One of your most challenging moments as a manager: sitting across from an engineer whose performance isn't meeting expectations.
You value them as a person, but the team's goals and code quality depend on everyone contributing effectively.
Engagement Message
How do you balance compassion with accountability when a talented engineer is struggling?
The key insight: underperformance conversations require both empathy and clarity. Empathy without clarity enables the issue to continue. Clarity without empathy damages psychological safety and trust.
You need both to drive improvement while preserving the engineer's dignity.
Engagement Message
When have you seen engineering leaders lean too heavily toward one or the other?
Before any conversation, diagnose the root cause. Is this a "skill" issue or a "will" issue? A skill gap means they lack the technical knowledge or ability. A will issue involves motivation, attitude, or engagement.
The same symptom—like slow progress on a ticket—can have completely different causes.
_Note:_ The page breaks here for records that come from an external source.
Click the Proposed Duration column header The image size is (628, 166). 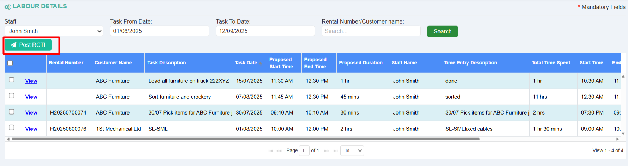[360, 63]
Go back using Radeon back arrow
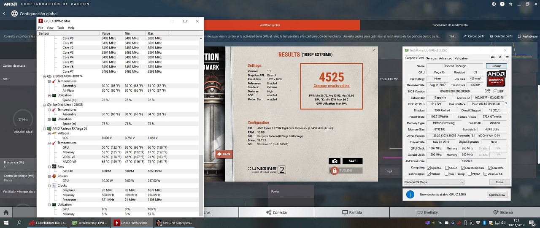Image resolution: width=540 pixels, height=228 pixels. [4, 14]
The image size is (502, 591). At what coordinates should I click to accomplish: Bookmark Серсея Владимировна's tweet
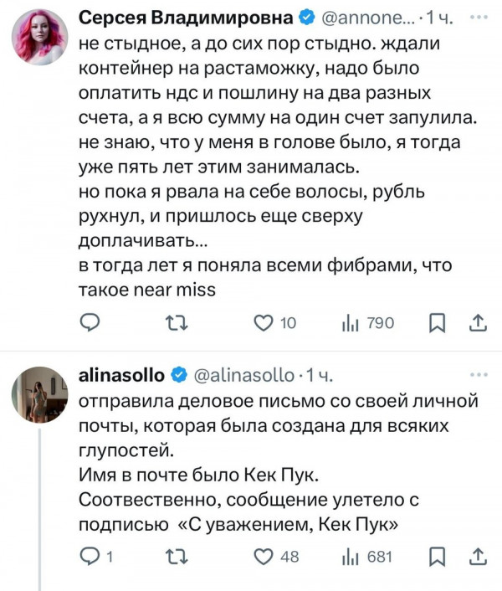[437, 323]
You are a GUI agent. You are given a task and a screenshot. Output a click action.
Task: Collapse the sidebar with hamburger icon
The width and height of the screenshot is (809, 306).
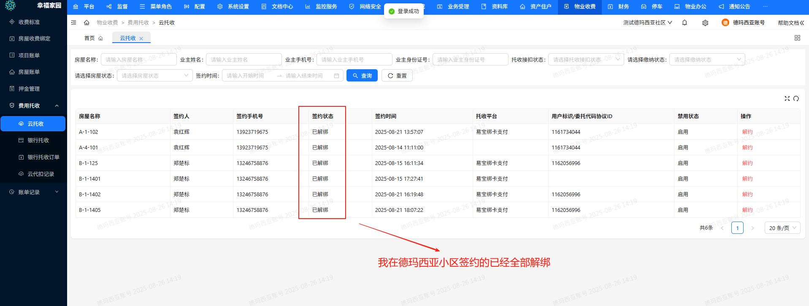[74, 23]
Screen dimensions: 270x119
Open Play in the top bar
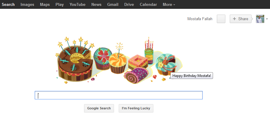tap(60, 4)
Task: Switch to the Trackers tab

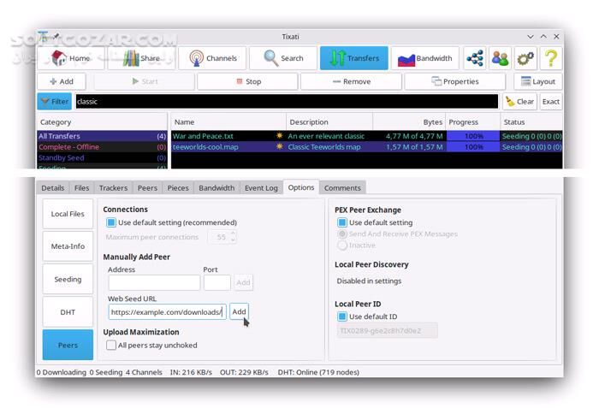Action: coord(113,187)
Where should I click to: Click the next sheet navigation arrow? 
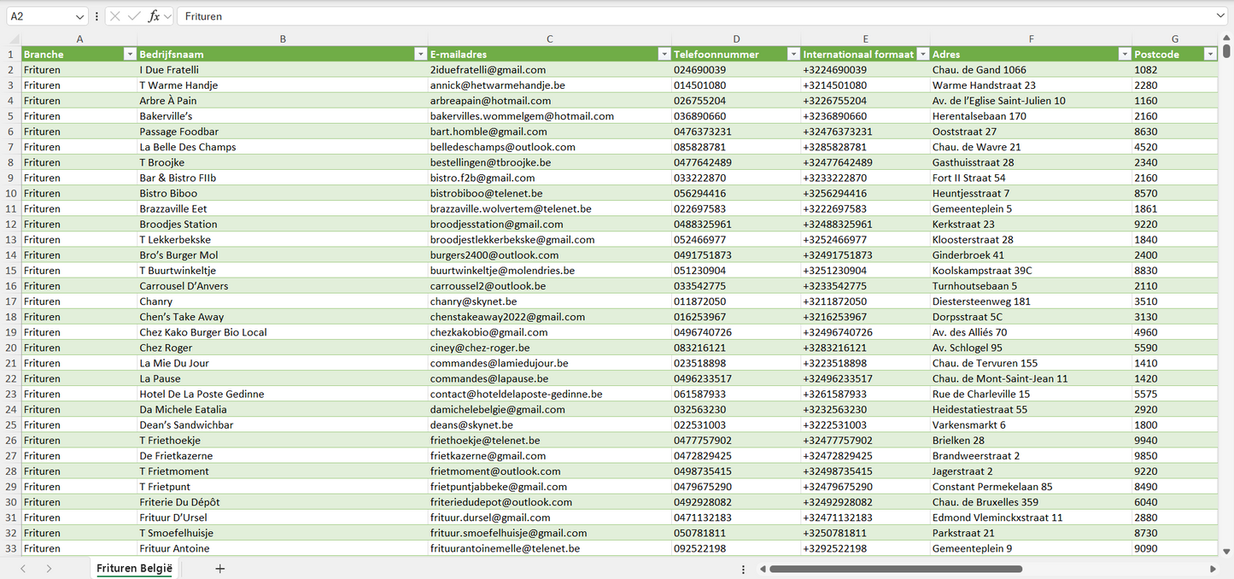(49, 569)
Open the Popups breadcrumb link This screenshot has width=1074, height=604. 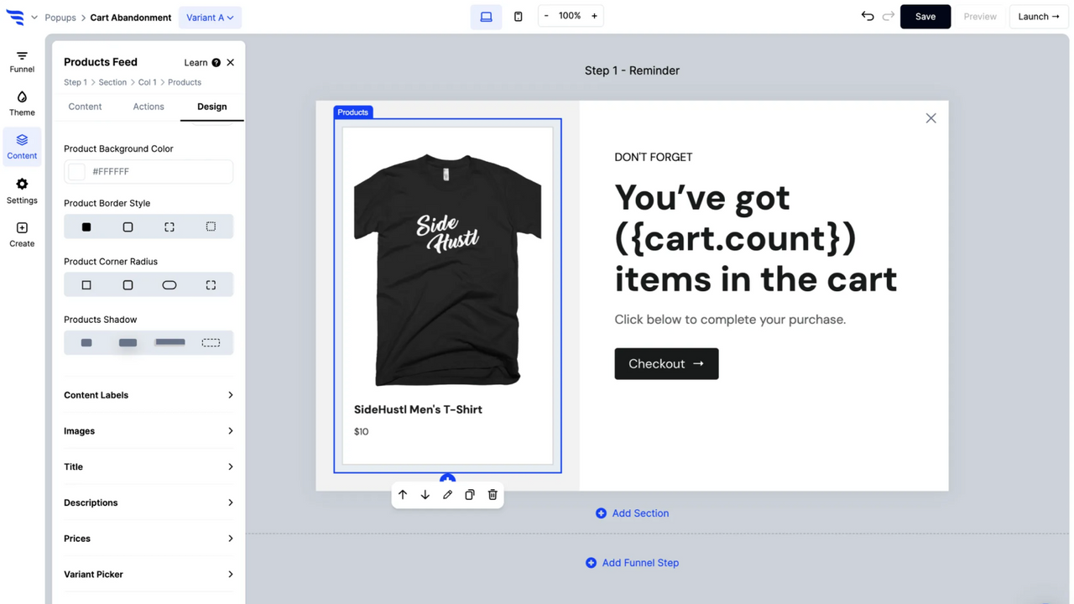pos(60,17)
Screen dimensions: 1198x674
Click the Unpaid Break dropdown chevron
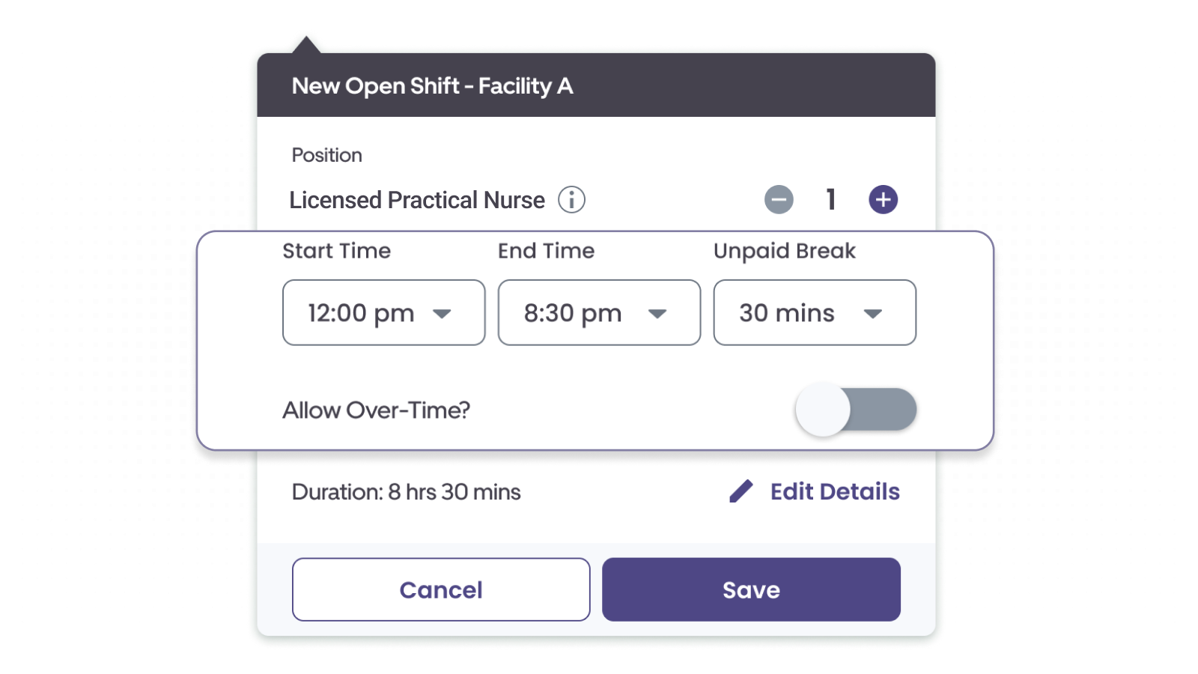pyautogui.click(x=871, y=313)
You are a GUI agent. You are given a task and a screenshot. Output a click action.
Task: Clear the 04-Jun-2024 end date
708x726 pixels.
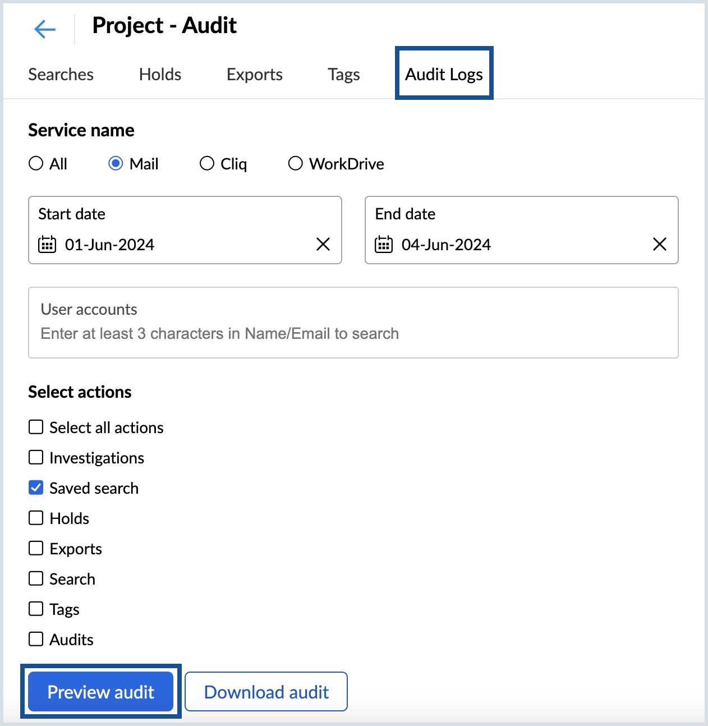tap(659, 244)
Getting this wrong wastes everyone's time.
Engagement Message
How might you tell the difference between a skill and a will problem in an engineering context?
Skill-based underperformance shows up as: trying hard but producing buggy code, struggling with a new framework despite effort, or being great at front-end work but lost in database optimization.
The solution involves training, pair programming, better documentation, or more targeted mentoring.
Engagement Message
Can you think of an engineer who fits this skill-based pattern?
Will-based underperformance looks different: shipping features but resisting code review feedback, avoiding complex architectural tasks, or inconsistent effort on testing and documentation.
This requires different conversations about motivation, role alignment, or professional expectations.